402 return kdb_read(buffer, bufsize);

403 }

而kdb_read()中具体是怎么读的呢?其它不用说,还是凭男人的直觉就知道,一定是轮询.事实也的确是如此,不过我们暂且不去深究,先把这个函数跳过去,以尽快结束我们kdb()这个大函数.

甭管读到什么,总之当且仅当我们读到一些东西的时候,kdb_getstr()才会返回,从而cmdbuf里是一定有东西了,也就是说你一定是输入了一些东西了,而在1374行,kdb_parse(),就会执行命令.执行命令的返回值赋给了diag.当然有很多种情况,最后1392行,也就把diag给返回了.也就是说我们回到了kdb_main_loop().

在这里kdb_local的返回值赋给了result,下面的代码就是拿着result去分析来分析去,设置各种flag,然后最终又把result作为返回值给返回了.如果你想退出kdb,你可以输入”go”,这种情况diag以及之后的result就都是KDB_CMD_GO.

我们继续回溯,kdb_main_loop的结束引发了kdba_main_loop()也返回.返回值都是一样的.直到此刻,我们终于再一次回到了kdb().

这之后,kdba_adjust_ip()被调用,不过对x86来说,这是个空函数,飘过.

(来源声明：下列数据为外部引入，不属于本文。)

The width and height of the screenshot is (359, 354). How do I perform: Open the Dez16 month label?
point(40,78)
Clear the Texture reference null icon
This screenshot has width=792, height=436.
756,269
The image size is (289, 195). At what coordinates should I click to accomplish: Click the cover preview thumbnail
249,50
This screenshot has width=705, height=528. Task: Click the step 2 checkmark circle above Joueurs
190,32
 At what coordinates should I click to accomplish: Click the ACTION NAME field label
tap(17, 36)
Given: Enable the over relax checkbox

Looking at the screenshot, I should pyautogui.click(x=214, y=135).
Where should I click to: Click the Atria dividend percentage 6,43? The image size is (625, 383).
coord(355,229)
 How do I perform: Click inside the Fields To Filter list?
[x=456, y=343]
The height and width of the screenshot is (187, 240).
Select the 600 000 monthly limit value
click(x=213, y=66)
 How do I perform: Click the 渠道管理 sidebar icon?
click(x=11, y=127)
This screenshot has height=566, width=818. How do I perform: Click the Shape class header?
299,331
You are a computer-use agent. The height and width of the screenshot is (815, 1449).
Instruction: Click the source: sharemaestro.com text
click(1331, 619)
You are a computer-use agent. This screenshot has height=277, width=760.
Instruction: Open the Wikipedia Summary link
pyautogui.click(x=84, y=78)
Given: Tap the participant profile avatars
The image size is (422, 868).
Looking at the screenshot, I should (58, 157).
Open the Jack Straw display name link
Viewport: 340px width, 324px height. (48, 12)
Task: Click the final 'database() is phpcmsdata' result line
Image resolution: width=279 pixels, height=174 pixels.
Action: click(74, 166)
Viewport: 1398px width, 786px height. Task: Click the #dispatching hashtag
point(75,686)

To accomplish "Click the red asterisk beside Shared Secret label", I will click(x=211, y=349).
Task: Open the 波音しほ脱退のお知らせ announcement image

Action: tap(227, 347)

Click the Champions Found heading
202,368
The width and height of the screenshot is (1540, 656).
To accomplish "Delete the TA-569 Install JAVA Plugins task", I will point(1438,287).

再之后,我们看到WAIT_IPI,HOLD_CPU给清掉了.与此同时,设置了LEAVING flag.

然后又出现了一个疑似死循环,while中调用了一个比较重要的函数,kdb_previous_event(),来自kdb/kdbmain.c:

1418 /*

1419 * kdb_previous_event

1420 *

1421 * Return a count of cpus that are leaving kdb, i.e. the number

1422 * of processors that are still handling the previous kdb event.

1423 *

1424 * Inputs:

1425 * None.

1426 * Returns:

1427 * Count of cpus in previous event.

1428 * Locking:

1429 * none

1430 * Remarks:

1431 * none

1432 */

1433

1434 static int

1435 kdb_previous_event(void)

1436 {

1437 int i, leaving = 0;

1438 for (i = 0; i < NR_CPUS; ++i) {

1439 if (KDB_STATE_CPU(LEAVING, i))

1440 ++leaving;

1441 }

1442 return leaving;

1443 }

这个函数统计的就是有几个cpu对应的LEAVING flag被设置了,实际情况是我们刚刚为每个CPU设置了LEAVING,因此对于多处理器的机器来说,这里的返回值肯定不是1.而while循环中说,如果kdb_previous_event返回值不为1,则while循环就像永不消逝的电波一样,它反反复复,它生生不息,它试图摆脱轮回的束缚,但是,它能摆脱吗?

为了看看这个循环是否真的是死循环,我们得先回去看一下那些spin in kdb_main_loop()中的cpu,要知道它们循环的条件是HOLD_CPU被设置了,而我们现在看到这个flag终于被清除掉了,这就意味着各个cpu都将结束该循环.

而回过去仔细看kdb_main_loop(),你会发现由于LEAVING flag的设置,使得各个cpu将结束kdb_main_loop(),返回值result为1,然后kdba_main_loop()也返回了,然后由于返回值为1,使得kdb()也将最终返回.但是在返回之前,2091行,LEAVING也将被清除.也就是说,对于那些spin的cpu,它们所对应的LEAVING flag是已经被清除掉了,只剩下这个in control的cpu还设置了这个flag,因此,这时候,kdb_previous_event()将等于1,于是,这个疑似死循环终于可以结束了.